When Krendl audits facilities that are in distress, they’re almost always struggling because of rate management, she said. Krendl recommends setting a schedule for rate increases for current customers. “It may be yearly or every six months,” she said. Make sure your rental agreement states that rates will go up at some point. Then notify customers by mail or e-mail at least 30 days before a rate hike.
4. You’re Not Sure What Your Competitors Are Charging.
Call your competitors as if you were a potential customer. Inquire about rates and how many empty units remain so that you can get an idea of occupancy. “If your competitors’ rates are higher, and they only have a couple units left, your rates are clearly too low,” Krendl said. “If your price is $10 less, you could easily raise rates.”
Before you adjust prices, determine how your facility is meeting demand and converting it into sales, Manes said.

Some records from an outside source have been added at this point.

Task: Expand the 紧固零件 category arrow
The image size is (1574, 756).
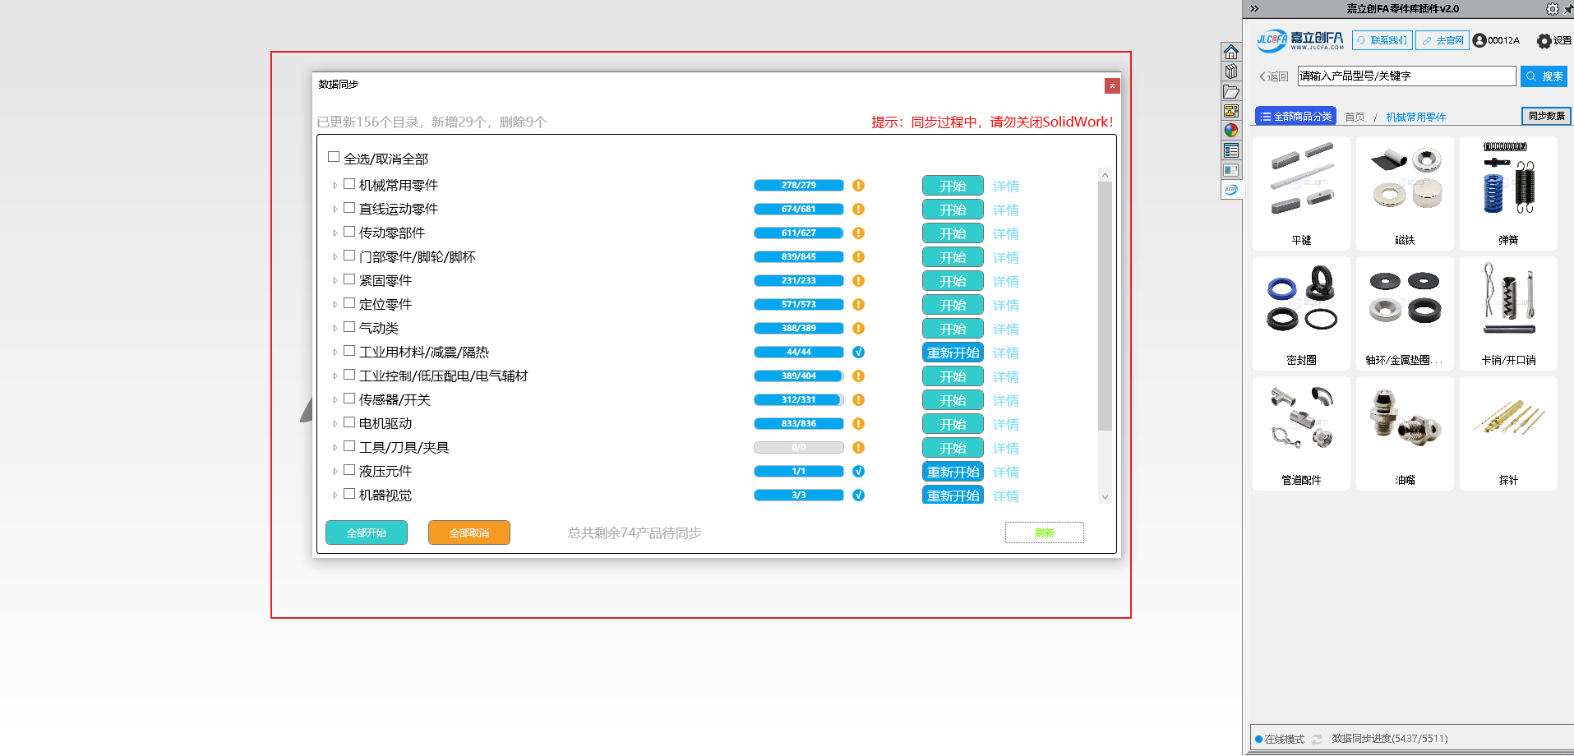Action: coord(335,281)
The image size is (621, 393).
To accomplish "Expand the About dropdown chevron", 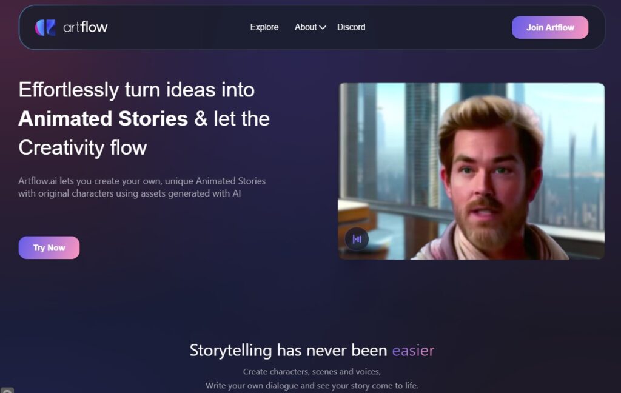I will [323, 27].
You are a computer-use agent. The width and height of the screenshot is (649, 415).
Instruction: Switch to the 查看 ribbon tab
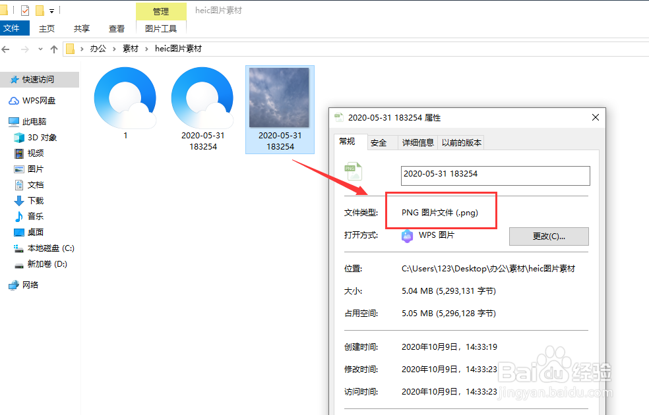[116, 28]
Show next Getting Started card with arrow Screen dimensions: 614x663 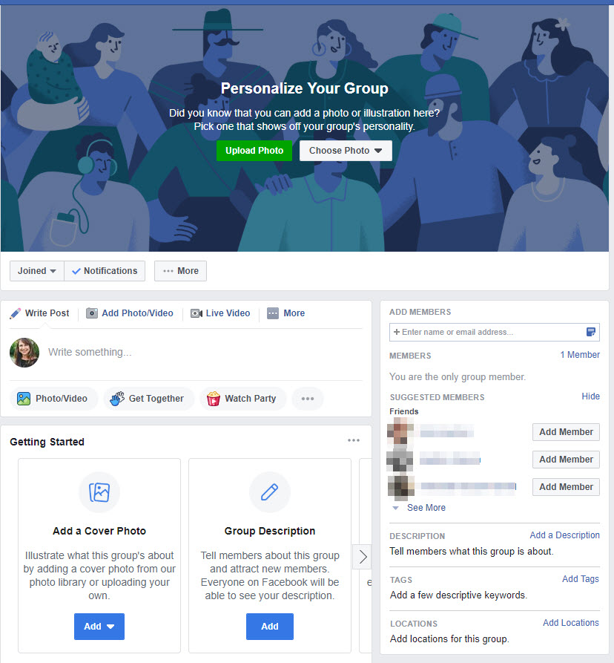[363, 556]
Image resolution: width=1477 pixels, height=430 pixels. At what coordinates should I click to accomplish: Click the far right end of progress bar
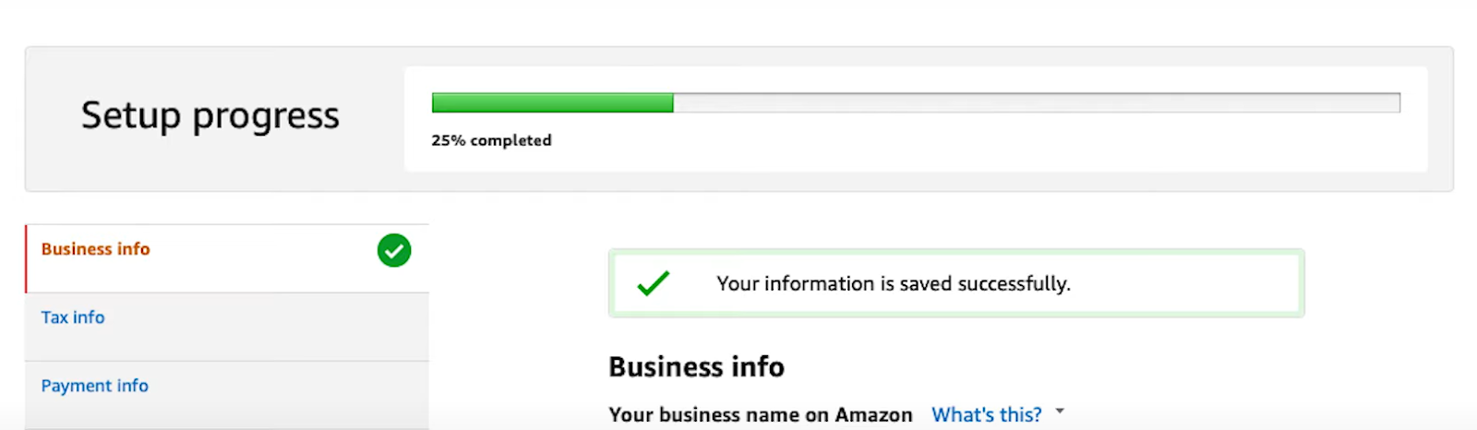[1395, 102]
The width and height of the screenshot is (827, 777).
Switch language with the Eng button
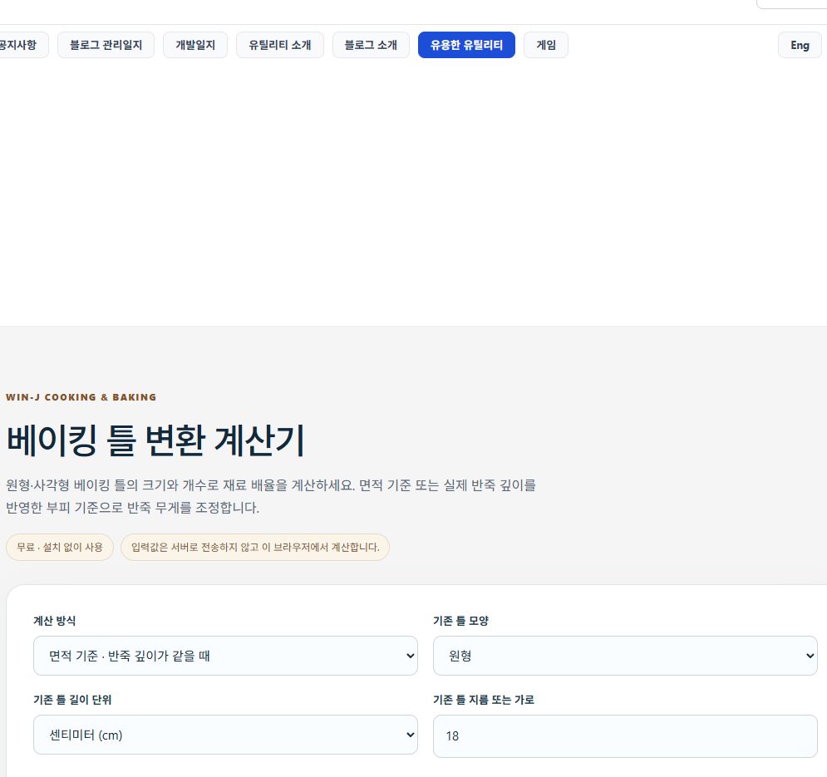pyautogui.click(x=800, y=46)
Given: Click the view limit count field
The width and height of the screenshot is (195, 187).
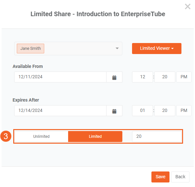Looking at the screenshot, I should (157, 137).
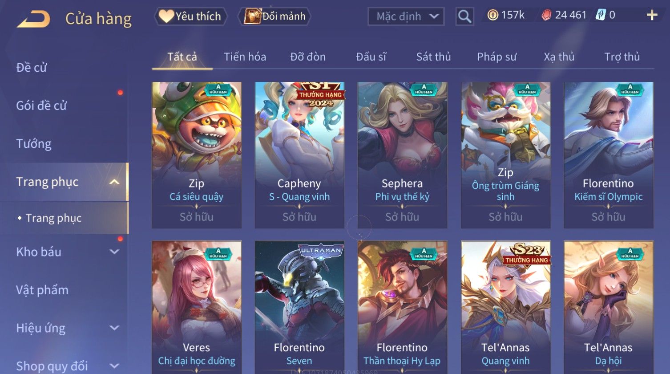
Task: Select Florentino Seven Ultraman skin card
Action: 299,307
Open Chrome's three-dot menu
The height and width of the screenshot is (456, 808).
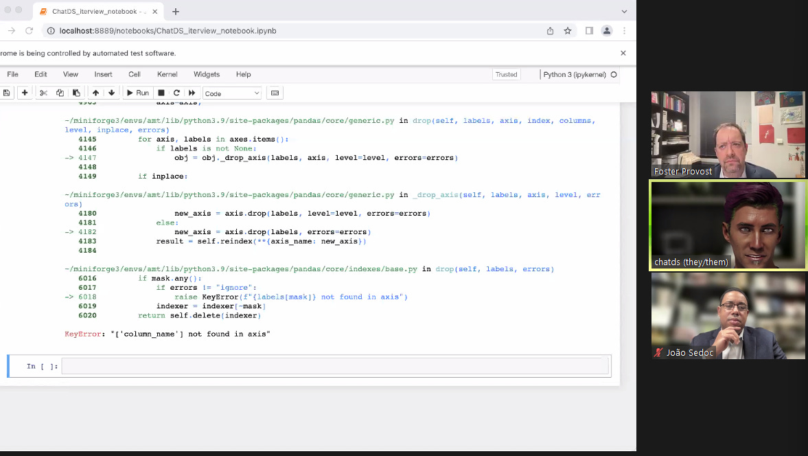pyautogui.click(x=624, y=31)
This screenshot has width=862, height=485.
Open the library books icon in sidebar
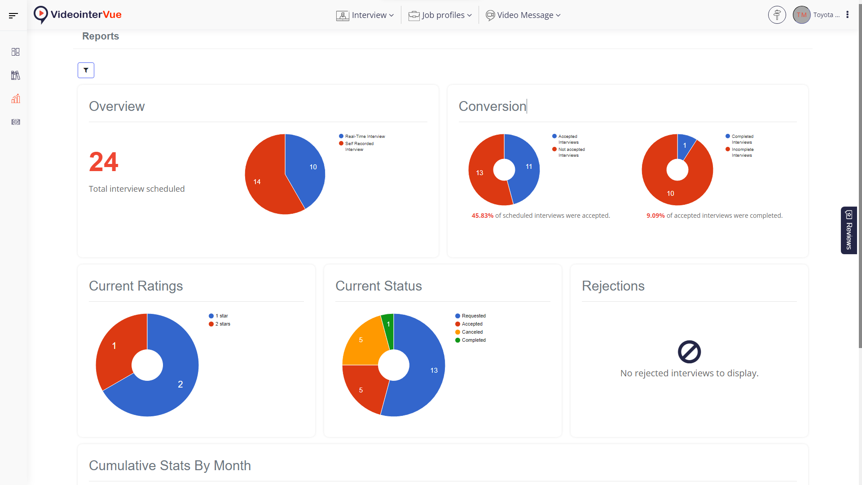(x=16, y=75)
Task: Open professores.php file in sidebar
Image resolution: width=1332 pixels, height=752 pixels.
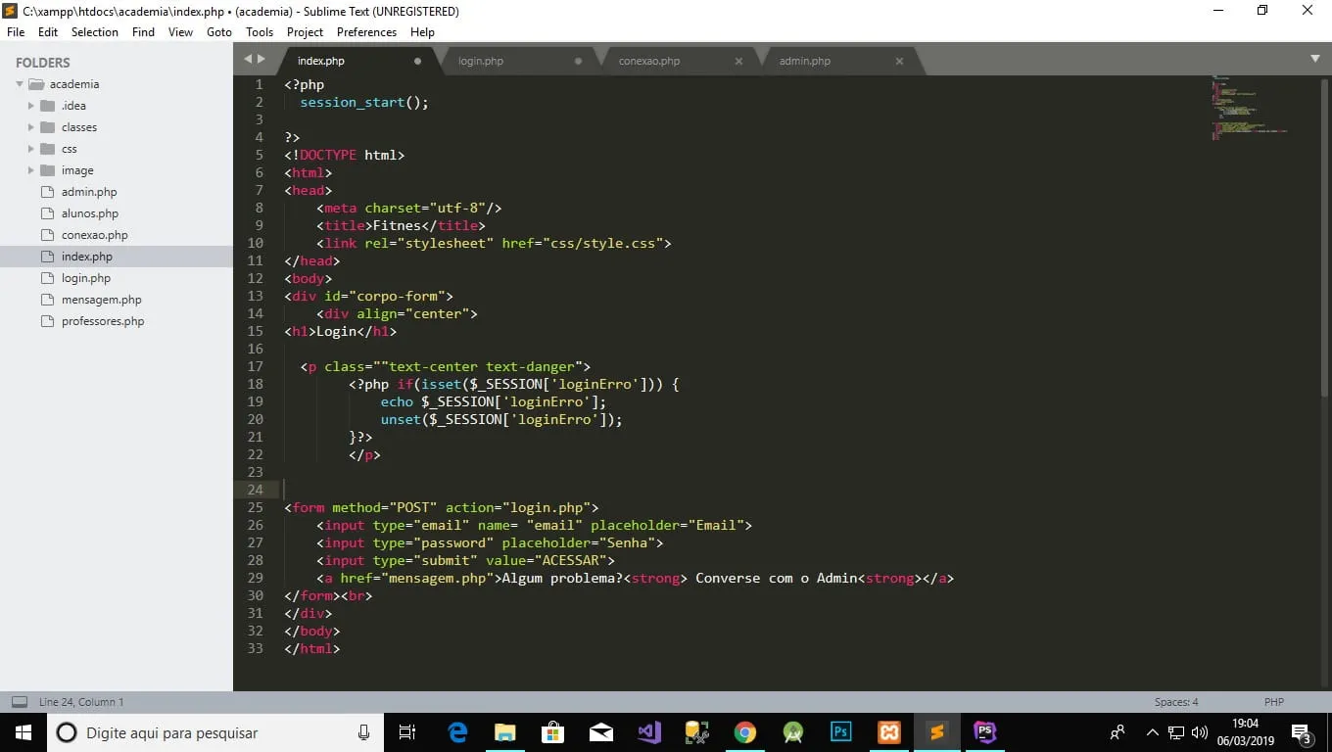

For example, if your facility is converting 100 percent of demand even though your rates are higher than your competitors’, you still should consider raising your street rates, he said.
5. You Haven’t Continually Raised Rents.
If you haven’t moved street rates at your store on a continual basis, you have the opportunity to raise street rates and create a “gap” between rates for new customer and current customers. This gap then allows you to raise rental rates for current customers. For example, if current customers are paying $90 per unit and you increase your street rate to $100, there’s a gap between your actual collected rent and the potential of what your facility could earn if everyone paid the street rate.
“When you increase your street rates, you’re automatically increasing the potential of what you can charge current customers,” Manes said.
The Role of Revenue Management Software
Huge operators like Public Storage hire people who do nothing but handle rate changes for their facilities. “That’s where small operators tend to lose, because they’re not in a situation to do that,” Krendl said.
What’s the solution? Krendl recommends using revenue management software from providers like SiteLink.
SiteLink’s software automatically updates and changes rates for current customers every month using criteria such as tenant type, number of days in the unit and how many days it’s been since the last rent change. For street rates, managers can set increases to take effect when occupancy exceeds a certain level. The software automatically updates rates online when linked to your facility’s website.
“Small increases systematically raise rates over time and grow revenue faster than larger increases once a year,” said Markus Hecker, chief operating officer at SiteLink. “Few, if any, tenants vacate because these small, incremental increases seem tolerable and reasonable.”